「ぼくはサラリーマンになる」

GFsへ 2011/04/01

 まだ小学校の低学年だったと思う。「将来の夢」というふうな題名の作文に「サラリーマンになる」と書いたのを覚えている。その理由はもっとはっきり覚えている。
 学校で仲良くなったT君の家に遊びに行った。炭坑の社宅だった。遊んでいるうちに夕食の時間になった。夕刻といっても、たぶん6時前だったのではなかったか。外はまだ十分に明るかった。「みっとちゃんも食べる?」「いや、ボクはいい。」
 両親と友人と、それから妹もいた。

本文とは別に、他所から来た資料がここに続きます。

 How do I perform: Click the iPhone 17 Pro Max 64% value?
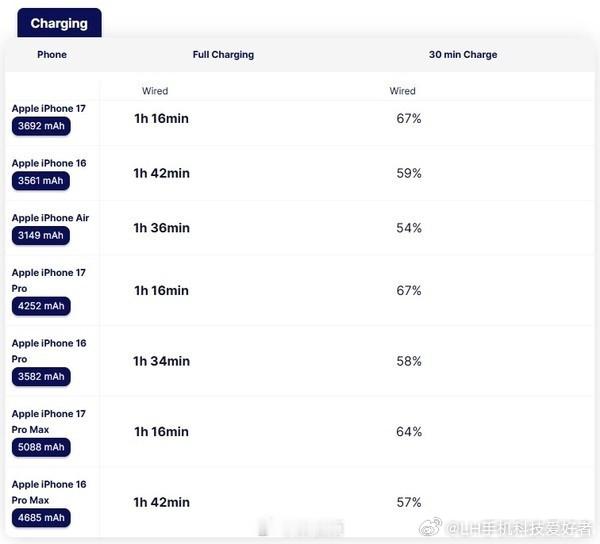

家族が全員そろって食卓についているのが、嫉ましいくらいにうらやましかった。
 自分の家は商売をしていたから、晩飯のとき食卓につくのはたいてい子どもたちとばあちゃんのみ。親はまだ働いていた。晩飯の途中で戻ってくることもある。晩飯を食いおわっても戻ってこないときは、手伝いに行った。家族ぜんぶで働くことは子どもたちにとっては最高のレクレーションではあったが、そうじゃない家庭、家族そろって、しかも明るいうちに夕食をとる家庭があるということを想像したことがなかった。
 T君のお父さんはサラリーマンだから時間通りに働けばすむ、のだと思いこんだ。「ぼくはサラリーマンになる」。T君のお父さんはその日、夜勤だったんだな、と思い至ったのはもう大人になってからだった。3交代制の徹夜になる坑内労働に出かける日だったのだ。
 ときどき用務員さんが教室にきて、先生になにごとか耳打ちすることがあった。「○○さん。」呼ばれた級友はすぐに帰宅する。中にはそのまま学校に来なくなる者もいた。
 中学の2年のときではなかったろうか。小学校のときから同じクラスに何度もなったhが同じように呼び出されて、そのまま学校に来なくなった。「お父さんの代わりに働きに出ている」というのを誰からか聞いた。それから暫くたって、道を歩いていると遠くから「アラッくーん」という声が聞こえた。振り向くと、砂利の山の上にhが立って大きく手を振っている。うれしそうだった。「おーい」
 それっきり会っていない。
 去年だったか、今年に入ってだったか、飯塚に帰ったときに幼なじみと出くわした。会うといつも「××が死んだと知っとうな?」などといろんな地元情報を教えてくれる。
──ばあさん、どげしよるな?
──ああ、老人ホームで安心して暮らしよる。
──そりゃ良かったなあ。
「このごろ、同窓会がおもしろうなって年に何べんも泊まり込みで集まっとる」という。「もう、嫁さんとも子ども達ともなんも話やら合わんめぇが。あいつたちと集まって飲むとが一番ばい」
 そのメンバーを聞いていると、hの名前が出てきた。
──h、元気にしとうと?
──ああ、ばりばり元気ばい。
 別れたあと、何だかうきうきして歩いた。

別件
 読みさしになっていた、ハンス・ヨナス『グノーシスの宗教』を開いて、びっくりした。『夜よねむれ』はかなりな程度そのなかにある詩編の影響を受けている。
 「そうか。そういうことだったのか」
 だったらもう、この本は卒業しよう。もともとは、ユダヤ教カソリックをつなぐミッシングリングを発見するために買った本だった。が、どうやらハズレ。むしろ、カソリックへの反発が生んだ神秘主義のような気がする。